The European Journal of Case Reports in Internal Medicine is an official Journal of the European Federation of Internal Medicine (EFIM), representing 36 national societies from 34 European countries. The Journal's mission is to promote the best medical practice and innovation in the field of acute and general medicine. It also provides a forum for internal medicine doctors where they can share new approaches with the aim of improving diagnostic and clinical skills in this field.

Mohamad El Labban, Stevan Oluic, Hussein Guleid, Mohamed Hassan, Rawan Diab, Mohamad Ali Rida

Introduction: Polymyalgia rheumatica (PMR) is a chronic inflammatory disorder that causes stiffness and pain in the proximal joints, including the shoulders, hips and neck. The exact cause of polymyalgia rheumatica is yet to be fully understood, but research suggests that both genetic and environmental factors may contribute to it. Studies have previously linked the onset and relapse of polymyalgia rheumatica symptoms to the influenza and COVID-19 vaccines. The Food and Drug Administration approved the respiratory syncytial virus (RSV) vaccine, which is a recombinant protein vaccine for adults over 60, in May 2023. No previous reports of polymyalgia rheumatica onset or relapse have been linked to the RSV vaccine. The human proteome shares some peptides with the RSV F antigen, suggesting a high risk of cross-reactivity when using that antigen in vaccination formulations.
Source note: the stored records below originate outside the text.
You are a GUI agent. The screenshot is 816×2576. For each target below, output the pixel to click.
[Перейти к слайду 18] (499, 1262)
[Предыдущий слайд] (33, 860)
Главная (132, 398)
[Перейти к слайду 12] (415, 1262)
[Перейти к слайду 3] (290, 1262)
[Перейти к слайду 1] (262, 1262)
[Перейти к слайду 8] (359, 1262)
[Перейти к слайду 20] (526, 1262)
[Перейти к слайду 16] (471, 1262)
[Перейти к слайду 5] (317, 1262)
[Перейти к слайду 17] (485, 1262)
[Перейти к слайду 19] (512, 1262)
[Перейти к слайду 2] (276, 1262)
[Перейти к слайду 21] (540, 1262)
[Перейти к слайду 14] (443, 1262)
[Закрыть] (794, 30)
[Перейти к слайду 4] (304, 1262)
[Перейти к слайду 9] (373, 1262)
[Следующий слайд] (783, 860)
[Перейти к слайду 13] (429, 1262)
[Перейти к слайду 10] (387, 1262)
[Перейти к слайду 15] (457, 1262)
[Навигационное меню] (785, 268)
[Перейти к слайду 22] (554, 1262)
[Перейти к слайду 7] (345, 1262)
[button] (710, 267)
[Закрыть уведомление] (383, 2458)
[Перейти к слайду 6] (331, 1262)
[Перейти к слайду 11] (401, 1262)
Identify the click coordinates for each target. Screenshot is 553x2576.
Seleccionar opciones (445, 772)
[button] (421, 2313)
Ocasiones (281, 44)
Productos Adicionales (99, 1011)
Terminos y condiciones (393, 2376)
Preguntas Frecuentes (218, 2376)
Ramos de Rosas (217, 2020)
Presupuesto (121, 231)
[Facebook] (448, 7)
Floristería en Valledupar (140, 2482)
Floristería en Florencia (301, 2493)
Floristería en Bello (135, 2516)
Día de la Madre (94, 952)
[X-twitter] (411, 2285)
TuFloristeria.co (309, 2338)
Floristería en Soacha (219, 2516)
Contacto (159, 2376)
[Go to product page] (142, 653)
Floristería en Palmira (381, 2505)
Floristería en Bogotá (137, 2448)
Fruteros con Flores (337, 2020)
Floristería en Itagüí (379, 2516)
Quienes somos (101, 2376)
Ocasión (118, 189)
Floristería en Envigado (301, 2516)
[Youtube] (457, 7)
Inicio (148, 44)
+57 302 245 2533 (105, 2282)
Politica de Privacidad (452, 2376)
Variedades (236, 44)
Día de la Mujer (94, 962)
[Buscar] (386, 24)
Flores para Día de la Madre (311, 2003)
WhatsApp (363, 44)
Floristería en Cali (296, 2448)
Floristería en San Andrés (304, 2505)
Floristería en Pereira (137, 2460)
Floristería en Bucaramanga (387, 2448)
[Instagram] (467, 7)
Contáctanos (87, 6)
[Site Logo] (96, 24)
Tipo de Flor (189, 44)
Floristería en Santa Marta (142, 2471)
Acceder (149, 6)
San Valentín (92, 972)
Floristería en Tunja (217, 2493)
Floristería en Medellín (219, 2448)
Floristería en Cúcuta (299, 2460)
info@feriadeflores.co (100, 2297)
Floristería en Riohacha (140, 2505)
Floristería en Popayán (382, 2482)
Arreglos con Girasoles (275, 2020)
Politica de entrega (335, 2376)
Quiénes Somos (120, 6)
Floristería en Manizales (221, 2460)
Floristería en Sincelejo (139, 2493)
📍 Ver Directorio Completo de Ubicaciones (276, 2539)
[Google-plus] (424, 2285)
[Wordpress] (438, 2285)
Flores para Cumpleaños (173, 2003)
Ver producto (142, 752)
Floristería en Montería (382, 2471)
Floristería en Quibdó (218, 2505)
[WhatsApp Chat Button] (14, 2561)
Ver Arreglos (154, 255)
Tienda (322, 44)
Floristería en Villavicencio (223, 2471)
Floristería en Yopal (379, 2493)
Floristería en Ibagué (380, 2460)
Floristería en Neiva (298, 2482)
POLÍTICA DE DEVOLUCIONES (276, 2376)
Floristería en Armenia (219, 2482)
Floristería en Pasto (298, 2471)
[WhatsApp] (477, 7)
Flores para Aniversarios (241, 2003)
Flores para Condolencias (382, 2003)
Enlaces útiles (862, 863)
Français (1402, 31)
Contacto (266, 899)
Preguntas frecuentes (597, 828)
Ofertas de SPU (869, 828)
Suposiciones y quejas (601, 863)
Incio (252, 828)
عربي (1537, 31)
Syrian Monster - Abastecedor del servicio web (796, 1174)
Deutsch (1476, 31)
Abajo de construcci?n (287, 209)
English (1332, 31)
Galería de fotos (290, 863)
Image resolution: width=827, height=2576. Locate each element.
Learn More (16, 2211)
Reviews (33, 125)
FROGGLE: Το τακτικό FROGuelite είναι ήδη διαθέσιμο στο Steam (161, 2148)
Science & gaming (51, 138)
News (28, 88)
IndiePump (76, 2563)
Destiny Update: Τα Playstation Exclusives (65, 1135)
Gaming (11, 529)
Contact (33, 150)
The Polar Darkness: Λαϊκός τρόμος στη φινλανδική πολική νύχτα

Case description: A 72-year-old man experienced a new onset of bilateral shoulder pain and stiffness three days after receiving the Abrysvo® RSV vaccine. The symptoms lasted more than an hour (up until noon) and interfered with his activities of daily living. Inflammatory markers such as C-reactive protein were elevated. The patient’s symptoms and inflammatory marker levels significantly improved with prednisone therapy.
Conclusion: In patients with typical PMR symptoms, it is important for clinicians to carefully review immunisation history to rule out any potentially related adverse effects.